## Exercise requirements
Write the data below out in full, exactly as it stands.

::: Dataset content :::

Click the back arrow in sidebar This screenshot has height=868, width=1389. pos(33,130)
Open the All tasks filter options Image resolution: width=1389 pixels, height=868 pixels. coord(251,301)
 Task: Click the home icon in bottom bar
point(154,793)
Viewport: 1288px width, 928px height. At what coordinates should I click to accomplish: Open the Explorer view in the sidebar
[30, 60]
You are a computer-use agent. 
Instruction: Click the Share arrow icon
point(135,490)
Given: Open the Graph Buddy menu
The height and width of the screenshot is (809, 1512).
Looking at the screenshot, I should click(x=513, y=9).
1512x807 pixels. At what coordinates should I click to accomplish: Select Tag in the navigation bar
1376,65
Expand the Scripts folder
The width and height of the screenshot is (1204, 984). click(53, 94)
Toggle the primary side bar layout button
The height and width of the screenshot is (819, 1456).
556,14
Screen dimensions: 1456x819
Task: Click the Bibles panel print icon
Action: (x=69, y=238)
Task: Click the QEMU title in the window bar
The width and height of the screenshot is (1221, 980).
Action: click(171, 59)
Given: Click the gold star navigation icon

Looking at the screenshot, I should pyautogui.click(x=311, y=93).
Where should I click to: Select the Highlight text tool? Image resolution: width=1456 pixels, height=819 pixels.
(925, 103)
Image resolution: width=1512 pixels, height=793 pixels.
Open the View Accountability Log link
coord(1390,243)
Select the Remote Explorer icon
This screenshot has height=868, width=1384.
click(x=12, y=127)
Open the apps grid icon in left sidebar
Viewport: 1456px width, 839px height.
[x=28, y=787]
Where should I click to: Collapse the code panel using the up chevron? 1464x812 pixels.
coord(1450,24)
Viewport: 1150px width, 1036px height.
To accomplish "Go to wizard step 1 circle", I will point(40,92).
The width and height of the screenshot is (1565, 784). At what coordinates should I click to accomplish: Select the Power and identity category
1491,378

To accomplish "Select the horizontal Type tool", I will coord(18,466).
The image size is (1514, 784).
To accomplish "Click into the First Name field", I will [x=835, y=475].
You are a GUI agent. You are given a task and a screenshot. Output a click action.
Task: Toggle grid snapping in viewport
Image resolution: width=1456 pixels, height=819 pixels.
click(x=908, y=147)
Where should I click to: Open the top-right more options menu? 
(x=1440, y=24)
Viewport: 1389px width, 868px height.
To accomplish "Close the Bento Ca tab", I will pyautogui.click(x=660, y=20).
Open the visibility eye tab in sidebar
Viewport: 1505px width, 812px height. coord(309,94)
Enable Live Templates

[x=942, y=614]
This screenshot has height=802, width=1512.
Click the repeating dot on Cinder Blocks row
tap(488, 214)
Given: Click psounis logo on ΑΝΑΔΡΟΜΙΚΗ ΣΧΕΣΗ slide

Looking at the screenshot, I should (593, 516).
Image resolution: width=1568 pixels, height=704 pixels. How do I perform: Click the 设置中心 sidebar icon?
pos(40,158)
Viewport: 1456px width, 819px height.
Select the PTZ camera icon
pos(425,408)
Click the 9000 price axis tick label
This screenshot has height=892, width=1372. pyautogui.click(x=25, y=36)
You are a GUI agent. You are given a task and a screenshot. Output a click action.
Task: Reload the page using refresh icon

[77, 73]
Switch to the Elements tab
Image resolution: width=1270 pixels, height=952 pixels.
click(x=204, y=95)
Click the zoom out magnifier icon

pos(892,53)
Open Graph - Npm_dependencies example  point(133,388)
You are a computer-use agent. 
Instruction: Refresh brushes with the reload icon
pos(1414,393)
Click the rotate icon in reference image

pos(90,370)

:::

## Task output
Click the back arrow in sidebar This screenshot has height=868, width=1389. pos(33,130)
Open the All tasks filter options Image resolution: width=1389 pixels, height=868 pixels. coord(251,301)
 Task: Click the home icon in bottom bar
point(154,793)
Viewport: 1288px width, 928px height. At what coordinates should I click to accomplish: Open the Explorer view in the sidebar
[30, 60]
You are a computer-use agent. 
Instruction: Click the Share arrow icon
point(135,490)
Given: Open the Graph Buddy menu
The height and width of the screenshot is (809, 1512).
Looking at the screenshot, I should click(x=513, y=9).
1512x807 pixels. At what coordinates should I click to accomplish: Select Tag in the navigation bar
1376,65
Expand the Scripts folder
The width and height of the screenshot is (1204, 984). click(53, 94)
Toggle the primary side bar layout button
The height and width of the screenshot is (819, 1456).
556,14
Screen dimensions: 1456x819
Task: Click the Bibles panel print icon
Action: (x=69, y=238)
Task: Click the QEMU title in the window bar
The width and height of the screenshot is (1221, 980).
Action: click(171, 59)
Given: Click the gold star navigation icon

Looking at the screenshot, I should pyautogui.click(x=311, y=93).
Where should I click to: Select the Highlight text tool? Image resolution: width=1456 pixels, height=819 pixels.
(925, 103)
Image resolution: width=1512 pixels, height=793 pixels.
Open the View Accountability Log link
coord(1390,243)
Select the Remote Explorer icon
This screenshot has height=868, width=1384.
click(x=12, y=127)
Open the apps grid icon in left sidebar
Viewport: 1456px width, 839px height.
[x=28, y=787]
Where should I click to: Collapse the code panel using the up chevron? 1464x812 pixels.
coord(1450,24)
Viewport: 1150px width, 1036px height.
To accomplish "Go to wizard step 1 circle", I will point(40,92).
The width and height of the screenshot is (1565, 784). At what coordinates should I click to accomplish: Select the Power and identity category
1491,378

To accomplish "Select the horizontal Type tool", I will coord(18,466).
The image size is (1514, 784).
To accomplish "Click into the First Name field", I will [x=835, y=475].
You are a GUI agent. You are given a task and a screenshot. Output a click action.
Task: Toggle grid snapping in viewport
Image resolution: width=1456 pixels, height=819 pixels.
click(x=908, y=147)
Where should I click to: Open the top-right more options menu? 
(x=1440, y=24)
Viewport: 1389px width, 868px height.
To accomplish "Close the Bento Ca tab", I will pyautogui.click(x=660, y=20).
Open the visibility eye tab in sidebar
Viewport: 1505px width, 812px height. coord(309,94)
Enable Live Templates

[x=942, y=614]
This screenshot has height=802, width=1512.
Click the repeating dot on Cinder Blocks row
tap(488, 214)
Given: Click psounis logo on ΑΝΑΔΡΟΜΙΚΗ ΣΧΕΣΗ slide

Looking at the screenshot, I should (593, 516).
Image resolution: width=1568 pixels, height=704 pixels. How do I perform: Click the 设置中心 sidebar icon?
pos(40,158)
Viewport: 1456px width, 819px height.
Select the PTZ camera icon
pos(425,408)
Click the 9000 price axis tick label
This screenshot has height=892, width=1372. pyautogui.click(x=25, y=36)
You are a GUI agent. You are given a task and a screenshot. Output a click action.
Task: Reload the page using refresh icon

[77, 73]
Switch to the Elements tab
Image resolution: width=1270 pixels, height=952 pixels.
click(x=204, y=95)
Click the zoom out magnifier icon

pos(892,53)
Open Graph - Npm_dependencies example  point(133,388)
You are a computer-use agent. 
Instruction: Refresh brushes with the reload icon
pos(1414,393)
Click the rotate icon in reference image

pos(90,370)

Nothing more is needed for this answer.